Taxila Cantonment () is a cantonment adjacent to Taxila in Rawalpindi District, Punjab province, Pakistan. The city is home to Heavy Industries Taxila — a major defence, engineering conglomerate, and military corporation. Taxila Cantonment is also home to the HITEC University.

Location
Taxila Cantonment is located immediately east of Taxila city, and is surrounded by the villages of Shahpur, Dhok Wajjan, and Karamwal. It is also bordered by Taxila's neighbourhoods of Muslim Colony and Hassan Colony. The cantonment is 41 kilometres away from Islamabad by road.

Administration 
Taxila Cantonment is managed by the Taxila Cantonment Board under the control of the Military Lands & Cantonments Department (ML&C), Ministry of Defence. Cantonments throughout Pakistan are established under and governed by the Cantonments Act 1924.

Transportation

Rail
Taxila Cantonment is the location of Taxila's railway station, the Taxila Cantonment Junction railway station, also known as Taxila Junction.

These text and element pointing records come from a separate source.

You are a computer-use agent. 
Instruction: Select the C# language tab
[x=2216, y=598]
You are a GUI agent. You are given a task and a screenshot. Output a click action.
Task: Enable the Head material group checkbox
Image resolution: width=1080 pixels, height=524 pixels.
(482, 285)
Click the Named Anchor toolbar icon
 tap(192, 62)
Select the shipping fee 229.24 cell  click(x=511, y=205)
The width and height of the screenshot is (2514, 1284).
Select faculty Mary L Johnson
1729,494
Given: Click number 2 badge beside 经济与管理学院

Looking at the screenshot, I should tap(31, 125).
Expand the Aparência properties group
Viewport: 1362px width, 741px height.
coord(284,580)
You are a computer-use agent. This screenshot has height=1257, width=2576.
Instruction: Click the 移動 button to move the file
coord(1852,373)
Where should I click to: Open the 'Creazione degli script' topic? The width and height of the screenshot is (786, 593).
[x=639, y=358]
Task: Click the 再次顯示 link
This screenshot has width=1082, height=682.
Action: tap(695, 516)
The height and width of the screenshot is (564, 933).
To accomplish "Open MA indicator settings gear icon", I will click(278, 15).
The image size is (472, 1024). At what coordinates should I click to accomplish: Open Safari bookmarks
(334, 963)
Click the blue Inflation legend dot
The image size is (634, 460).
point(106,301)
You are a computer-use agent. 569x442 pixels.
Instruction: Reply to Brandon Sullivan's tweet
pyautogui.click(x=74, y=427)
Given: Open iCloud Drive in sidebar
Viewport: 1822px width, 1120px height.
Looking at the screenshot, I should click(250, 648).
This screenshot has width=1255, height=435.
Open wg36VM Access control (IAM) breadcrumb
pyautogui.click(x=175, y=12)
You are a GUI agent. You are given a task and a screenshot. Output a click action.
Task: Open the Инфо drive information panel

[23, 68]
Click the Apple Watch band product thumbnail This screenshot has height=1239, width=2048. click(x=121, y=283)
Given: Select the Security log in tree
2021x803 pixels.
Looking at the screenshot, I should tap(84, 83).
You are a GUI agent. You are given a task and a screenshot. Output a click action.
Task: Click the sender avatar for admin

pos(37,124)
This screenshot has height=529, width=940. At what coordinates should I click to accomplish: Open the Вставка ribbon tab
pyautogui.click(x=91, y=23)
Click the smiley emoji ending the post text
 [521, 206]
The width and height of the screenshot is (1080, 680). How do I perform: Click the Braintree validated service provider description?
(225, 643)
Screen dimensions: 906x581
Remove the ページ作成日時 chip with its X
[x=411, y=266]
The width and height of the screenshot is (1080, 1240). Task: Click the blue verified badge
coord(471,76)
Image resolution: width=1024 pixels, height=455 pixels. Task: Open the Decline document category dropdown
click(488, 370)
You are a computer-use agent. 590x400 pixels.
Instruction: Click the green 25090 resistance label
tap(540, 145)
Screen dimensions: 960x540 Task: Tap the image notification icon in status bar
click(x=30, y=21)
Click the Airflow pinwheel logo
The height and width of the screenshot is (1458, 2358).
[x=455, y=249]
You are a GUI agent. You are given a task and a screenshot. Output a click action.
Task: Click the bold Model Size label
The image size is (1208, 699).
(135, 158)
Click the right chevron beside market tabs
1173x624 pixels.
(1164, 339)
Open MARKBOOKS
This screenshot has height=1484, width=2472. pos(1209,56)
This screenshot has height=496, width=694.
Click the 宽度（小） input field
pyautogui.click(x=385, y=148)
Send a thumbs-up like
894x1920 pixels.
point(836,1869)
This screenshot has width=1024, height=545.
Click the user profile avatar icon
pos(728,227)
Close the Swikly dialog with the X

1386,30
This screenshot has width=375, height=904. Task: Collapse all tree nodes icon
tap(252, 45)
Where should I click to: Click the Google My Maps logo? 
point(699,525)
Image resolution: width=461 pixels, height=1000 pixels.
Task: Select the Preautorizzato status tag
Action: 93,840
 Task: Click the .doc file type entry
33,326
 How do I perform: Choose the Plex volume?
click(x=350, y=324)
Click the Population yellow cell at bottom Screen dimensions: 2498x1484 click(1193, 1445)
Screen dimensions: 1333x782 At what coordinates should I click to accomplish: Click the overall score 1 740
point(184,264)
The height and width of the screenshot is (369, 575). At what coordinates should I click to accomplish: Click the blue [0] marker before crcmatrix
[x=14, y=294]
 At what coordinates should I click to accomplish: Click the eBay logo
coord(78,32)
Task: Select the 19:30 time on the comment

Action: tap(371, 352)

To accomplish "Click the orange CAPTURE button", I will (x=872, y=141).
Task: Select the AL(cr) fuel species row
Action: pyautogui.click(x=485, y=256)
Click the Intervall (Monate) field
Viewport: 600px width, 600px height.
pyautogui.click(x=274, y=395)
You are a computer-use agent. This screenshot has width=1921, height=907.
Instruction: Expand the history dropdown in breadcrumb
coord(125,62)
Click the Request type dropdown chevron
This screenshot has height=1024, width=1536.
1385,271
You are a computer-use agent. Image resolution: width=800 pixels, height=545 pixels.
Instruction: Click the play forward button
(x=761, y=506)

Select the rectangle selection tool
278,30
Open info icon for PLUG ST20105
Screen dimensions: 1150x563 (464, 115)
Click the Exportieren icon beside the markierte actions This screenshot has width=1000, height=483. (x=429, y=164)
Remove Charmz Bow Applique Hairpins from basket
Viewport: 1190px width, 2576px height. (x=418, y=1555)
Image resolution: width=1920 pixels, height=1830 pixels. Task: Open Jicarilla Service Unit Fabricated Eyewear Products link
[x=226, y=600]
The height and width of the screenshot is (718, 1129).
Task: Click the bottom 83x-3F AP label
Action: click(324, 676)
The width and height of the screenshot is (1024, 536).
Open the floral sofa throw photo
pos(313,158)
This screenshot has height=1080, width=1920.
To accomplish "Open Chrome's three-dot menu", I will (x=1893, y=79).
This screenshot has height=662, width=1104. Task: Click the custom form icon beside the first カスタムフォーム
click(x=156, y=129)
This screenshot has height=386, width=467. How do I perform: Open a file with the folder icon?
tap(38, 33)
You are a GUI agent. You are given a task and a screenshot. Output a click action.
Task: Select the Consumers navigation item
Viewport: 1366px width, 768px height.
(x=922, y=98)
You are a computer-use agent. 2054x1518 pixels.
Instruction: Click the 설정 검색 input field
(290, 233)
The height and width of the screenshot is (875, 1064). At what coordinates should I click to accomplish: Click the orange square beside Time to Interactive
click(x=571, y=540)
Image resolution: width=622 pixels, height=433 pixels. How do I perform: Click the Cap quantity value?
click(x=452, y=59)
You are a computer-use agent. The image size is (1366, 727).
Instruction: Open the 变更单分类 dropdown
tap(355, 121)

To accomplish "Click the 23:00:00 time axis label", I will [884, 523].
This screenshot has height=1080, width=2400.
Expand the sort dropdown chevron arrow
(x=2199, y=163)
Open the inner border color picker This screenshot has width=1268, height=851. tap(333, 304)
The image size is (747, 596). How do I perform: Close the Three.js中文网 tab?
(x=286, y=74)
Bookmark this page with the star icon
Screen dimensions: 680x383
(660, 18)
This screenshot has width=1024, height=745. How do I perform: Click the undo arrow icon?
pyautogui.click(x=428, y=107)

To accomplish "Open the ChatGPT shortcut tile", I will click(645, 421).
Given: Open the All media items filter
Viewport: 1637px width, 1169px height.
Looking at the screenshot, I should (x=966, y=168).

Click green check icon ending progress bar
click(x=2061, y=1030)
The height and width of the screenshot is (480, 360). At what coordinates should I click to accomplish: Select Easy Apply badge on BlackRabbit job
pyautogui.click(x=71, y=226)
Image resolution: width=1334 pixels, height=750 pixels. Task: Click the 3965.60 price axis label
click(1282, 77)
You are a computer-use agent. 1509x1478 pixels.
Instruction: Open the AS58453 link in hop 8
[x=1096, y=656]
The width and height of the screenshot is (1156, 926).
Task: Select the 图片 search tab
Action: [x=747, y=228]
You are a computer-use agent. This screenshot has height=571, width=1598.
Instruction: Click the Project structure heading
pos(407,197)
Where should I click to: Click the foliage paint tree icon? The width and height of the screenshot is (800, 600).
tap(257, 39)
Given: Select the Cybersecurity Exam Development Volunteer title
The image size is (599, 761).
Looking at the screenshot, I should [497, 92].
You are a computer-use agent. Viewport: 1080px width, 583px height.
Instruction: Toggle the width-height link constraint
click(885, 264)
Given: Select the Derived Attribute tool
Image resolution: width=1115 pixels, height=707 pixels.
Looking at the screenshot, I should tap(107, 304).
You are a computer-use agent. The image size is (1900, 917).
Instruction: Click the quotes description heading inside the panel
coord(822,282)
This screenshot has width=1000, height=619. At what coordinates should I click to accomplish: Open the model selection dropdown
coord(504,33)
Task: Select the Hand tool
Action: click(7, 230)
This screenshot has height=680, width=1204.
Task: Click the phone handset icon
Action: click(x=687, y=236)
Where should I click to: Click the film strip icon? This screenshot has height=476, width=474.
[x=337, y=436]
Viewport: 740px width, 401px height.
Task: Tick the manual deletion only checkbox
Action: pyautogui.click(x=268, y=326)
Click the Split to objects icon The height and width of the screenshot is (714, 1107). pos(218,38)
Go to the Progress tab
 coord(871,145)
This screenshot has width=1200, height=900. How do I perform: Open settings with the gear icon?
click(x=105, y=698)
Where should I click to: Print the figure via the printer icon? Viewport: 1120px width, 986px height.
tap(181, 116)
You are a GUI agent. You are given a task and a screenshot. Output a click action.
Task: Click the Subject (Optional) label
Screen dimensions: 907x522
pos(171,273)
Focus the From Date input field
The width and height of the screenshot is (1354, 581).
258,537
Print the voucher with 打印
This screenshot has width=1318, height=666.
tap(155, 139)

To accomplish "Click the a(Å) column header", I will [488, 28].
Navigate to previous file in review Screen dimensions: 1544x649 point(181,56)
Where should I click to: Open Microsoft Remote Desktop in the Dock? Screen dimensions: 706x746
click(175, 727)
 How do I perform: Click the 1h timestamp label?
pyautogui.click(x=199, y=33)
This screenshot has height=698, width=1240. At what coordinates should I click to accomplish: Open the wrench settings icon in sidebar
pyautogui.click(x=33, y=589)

Taxila Junction is served by the Karachi–Peshawar Railway Line, and is the southern terminus of the Khunjerab Railway, which connects Taxila to the Havelian railway station. A planned extension of the railway will eventually connect Taxila to China's Southern Xinjiang Railway in Kashgar, as part of the China–Pakistan Economic Corridor.

Road

Taxila junction's road network merges into that of the Taxila city. The ancient Grand Trunk Road is designated as N-5 National Highway, and connects the city to the Afghan border, and northern Punjab. The Karakoram Highway's southern terminus is in nearby Hasan Abdal, and connects Taxila to the Chinese border near the Hunza Valley.

Motorways 
The city is linked to Peshawar and Islamabad by the M-1 Motorway, which in turn offers wider motorway access to Lahore via the M-2 Motorway, and Faisalabad via the M-4 Motorway.

Air 
The nearest airport to Taxila Cantonment is Islamabad International Airport, located 35 kilometres away by road. Peshawar's Bacha Khan International Airport is 155 kilometres away by road.